As Artificial Intelligence, Machine Learning and Big Data are utilized in a broad array of applications in healthcare centers, cognitive computing systems, for instance, are utilized to make possible repetitive processes and to make sample analyses in the context of radiological diagnostics. Other instances are the Deep Learning Model of Stanford University and Google Brain that are utilized to find out the most reasonable time of the death of gravely unwell patients and as a result, the best treatments, including allowing patients to be transferred to analgesic care in good time in order to give them a dignified farewell.

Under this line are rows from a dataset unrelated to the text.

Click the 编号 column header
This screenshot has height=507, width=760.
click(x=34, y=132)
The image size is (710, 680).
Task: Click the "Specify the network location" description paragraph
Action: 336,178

Surgical robots or other robotic-based systems, on the other side, are another field of application. Some folks deem that medical robots will be crucial for high-accuracy surgical treatments in the coming years. However, they have the potency to advance post-operative rehabilitation and to offer extremely competent logistical support in clinics. AI and Machine Learning, without qualm, become more sophisticated, but the utilization of robots in terms of treatment will only boost. In the healthcare sector, the use of AI is the cause of some alarm among patients who are concerned about privacy and precision. Software-based treatment options, in which the essential evaluation is only partially made by a doctor, are particularly focus of skepticism. This is hardly unexpected, as on the one hand very susceptible data is processed and on the other, machines are entering into an area that was earlier only occupied by humans. In case of privacy, patients should find the console in the fact data protection law not only places specific needs on software-based systems in hospitals, but it also put down general guidelines that should be perceived in the context of AI and Big Data.
Health data may only be processed if allowed by law or with the consent of the data subject. For the time being, specific legislation is unlikely to deploy so folks are looking at consent. In order to attain effectual GDPR consent, transparency is indispensable. The individual must be able to comprehend not only how their personal data is processed, but also who the recipients of the data are. This is a huge challenge for big data applications because the reasons for the processing are not always determinable in advance. AI solutions may be able to learn in a different way based on diverse data sources. But this can be challenging for consent purposes as it may be complex to give details to the patient what exactly happens to their data.